El domingo se desarrolló el esperado segundo debate entre Hillary Clinton y Donald Trump en lo que ya es la campaña presidencial más bizarra de la historia contemporánea norteamericana.

Donald Trump llegó en franca decadencia con una marcada caída en las encuestas en las últimas dos semanas y luego de que se hiciera pública una grabación de hace 10 años en que se manifiesta en forma deplorable y vulgar sobre su visión de las mujeres.

A eso se sumó una andanada de declaraciones de políticos republicanos que anunciaron que no apoyan y no votarán por el candidato de su partido, incluyendo actuales senadores, diputados, gobernadores y figuras históricas.

Por su lado, si bien tuvo un respiro con el bajón de su adversario, Hillary Clinton sigue enfrentando acusaciones sobre el mal manejo de sus correos electrónicos confidenciales cuando fue secretaria de Estado, y WikiLeaks sigue haciendo de las suyas dando a conocer declaraciones que la dejan mal parada sobre temas de seguridad nacional y opiniones sobre la situación de su propio país.

No es novedad, Estados Unidos enfrenta una elección con dos candidatos fuertemente cuestionados y con índices de popularidad increíblemente bajos, pero a esta altura de la carrera el pueblo norteamericano no tiene otras opciones viables. El tercer candidato en disputa, con cerca de un 10% de intención de voto en las encuestas, Gary Johnson del Partido Libertario, desperdició un escenario ideal para crecer con varias entrevistas en las que cometió errores infantiles y mostró sus escasos conocimientos de política internacional.

Las encuestas dieron ganadora a Hillary Clinton en el segundo debate al igual que en el primero, pero en las encuestas de intención de voto no termina de marcar una diferencia contundente con su rival republicano.

Mientras tanto Trump disfruta de lo que los analistas uruguayos podrán llamar el "síndrome Mujica", vale decir, no importa cuántos disparates haga o diga y el daño que ocasiona con ello a su país, continúa siendo popular.

El discurso populista y proteccionista de Trump, profundamente demagógico e irracional, encuentra eco en un electorado que rechaza al político profesional, como ya ha ocurrido en otros países. Incluso el abandono casi total de las principales figuras de su propio partido parece no jugarle en contra, y tal vez quizá a favor. En el mismo sentido, un elemento clave en otras campañas electorales como el pronunciamiento editorial de los principales diarios, esta vez no parece estar pesando. Casi todos los diarios del país se pronunciaron por Clinton o por "cualquiera menos Trump", incluso diarios que durante más de 100 años respaldaron a candidatos republicanos, pero hasta el momento sin mayor impacto.
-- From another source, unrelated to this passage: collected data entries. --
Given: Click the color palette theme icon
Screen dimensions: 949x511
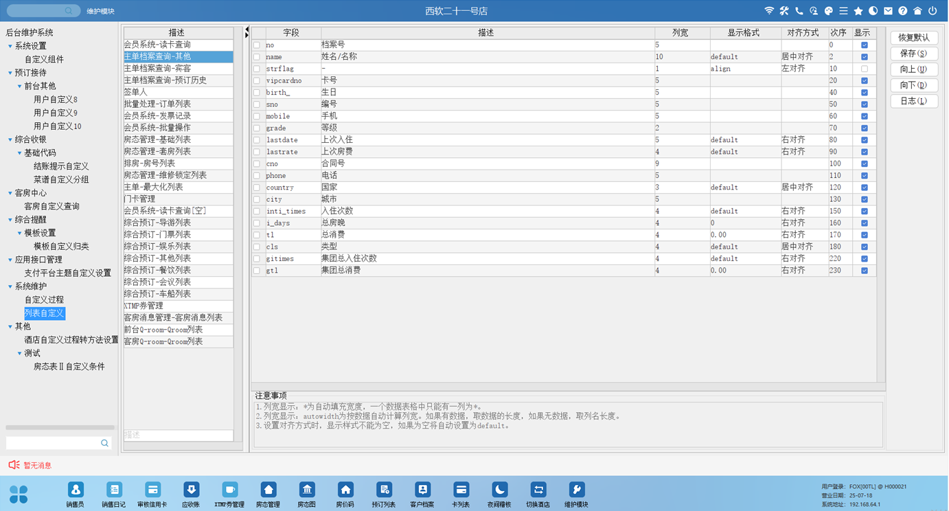Looking at the screenshot, I should 828,11.
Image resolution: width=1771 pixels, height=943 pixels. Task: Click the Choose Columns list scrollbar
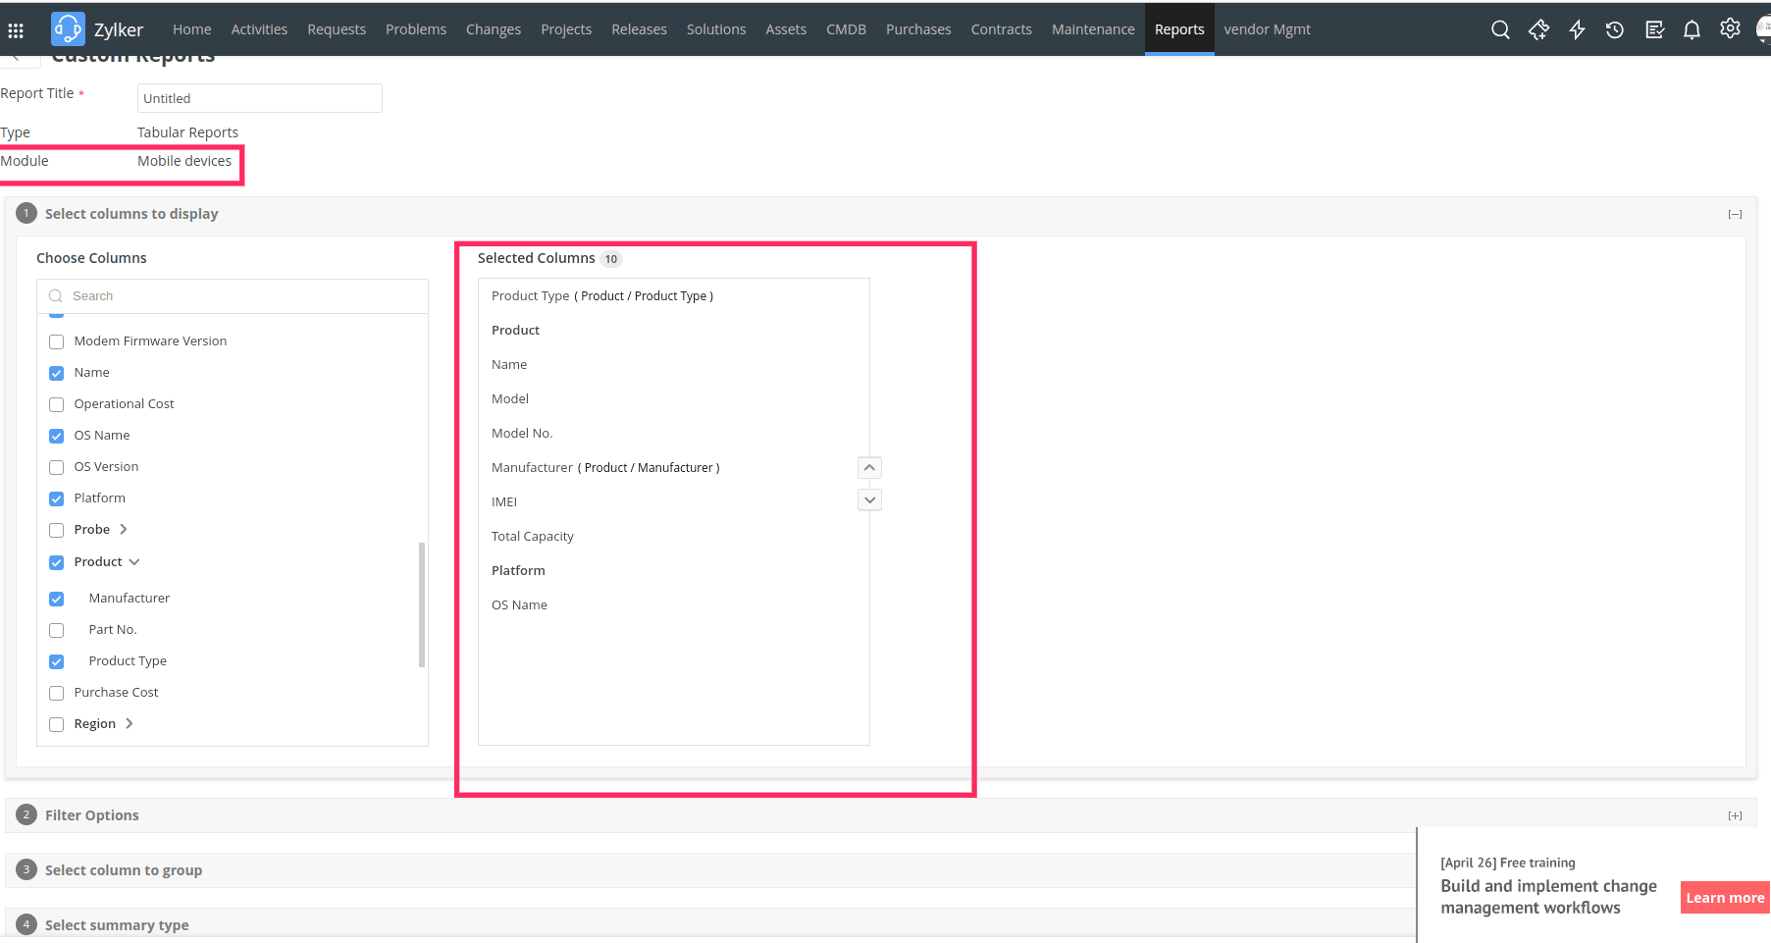click(422, 603)
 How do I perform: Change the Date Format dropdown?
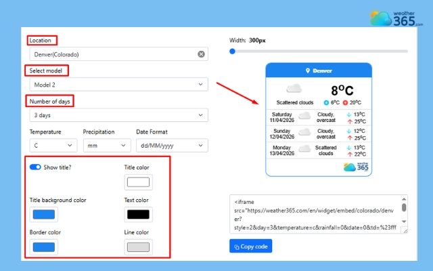[171, 145]
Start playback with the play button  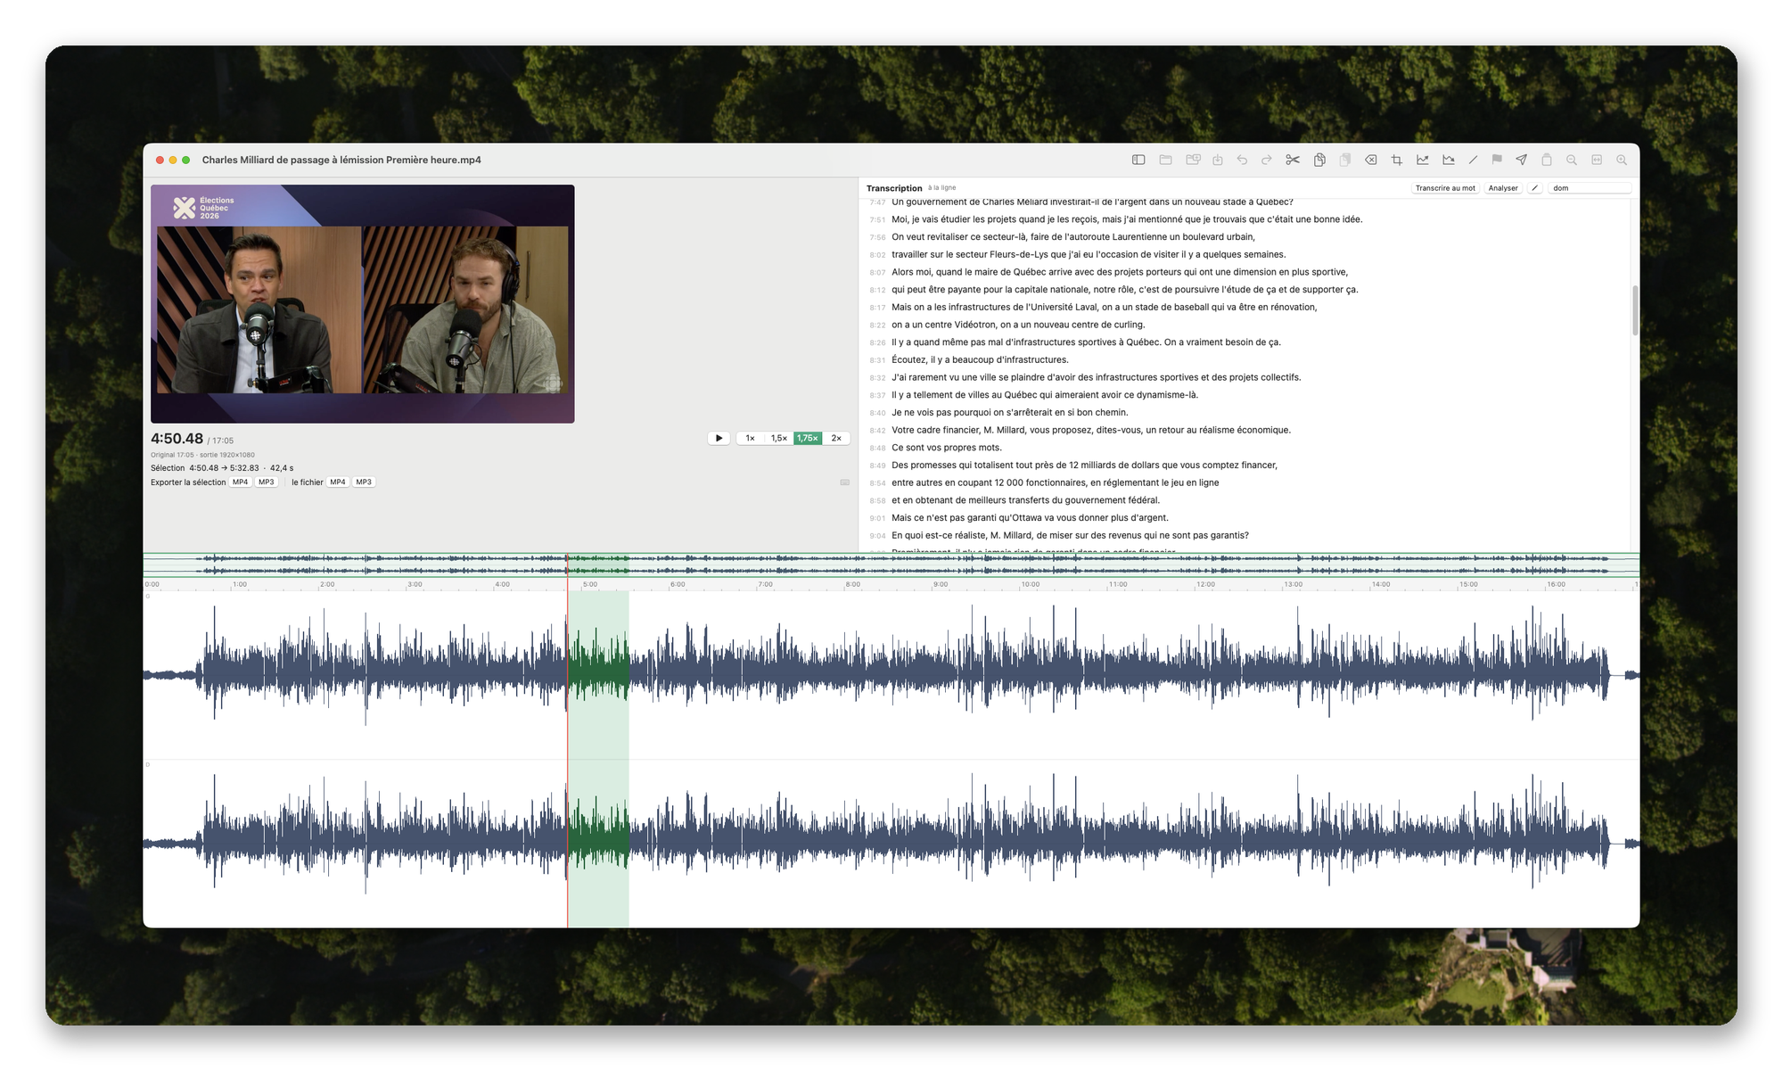pyautogui.click(x=719, y=439)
Es que la candidatura de Trump al apoderarse como un cáncer del vigoroso cuerpo de uno de los partidos políticos más viejos del mundo representa el triunfo de la antipolítica. Es una tragedia que haya llegado a ser candidato del partido de Lincoln y Reagan un hombre de ideas xenófobas, racistas y misóginas de la calaña de Donald Trump. Pero es más trágico aún para Estados Unidos y para el mundo que la elección no esté resuelta por un margen considerable, más teniendo en cuenta los yerros importantes de las empresas encuestadoras en experiencias recientes y tan disímiles como el "Brexit" o el "No" al proceso de paz de Santos en Colombia.

Hillary Clinton claramente no es la candidata ideal, y por sus antecedentes, el giro a la izquierda en lo interno y hacia el proteccionismo en lo externo, para conseguir el apoyo de su duro rival en la interna Bernie Sanders, hacen suponer con fundamento que su presidencia será peor que la de Barack Obama. En otros términos, difícilmente sea bueno para América Latina una presidencia Clinton, y si aplica las políticas impositivas, por ejemplo, que ha anunciado, quizá tampoco lo sea para los estadounidenses.

Pero como en democracia se trata de elegir entre lo posible, la elección es entre Clinton y Trump y no se necesitan más escándalos o nuevas revelaciones de mails o videos para comprender que una victoria del segundo sería un peligro para el mundo entero.

Estados Unidos, con sus enormes aciertos y errores, ha sido una antorcha de luz para los demócratas del mundo y los amantes de la libertad en todo el planeta, vale decir, los que creen que la visión de los padres fundadores, de que los hombres son creados iguales y con el derecho inalienable a buscar su propia felicidad, es un ejemplo imperecedero. Esa antorcha ya supo superar tiempos de oscuridad y volver a brillar. Por el bien de todos, que esta no sea la excepción.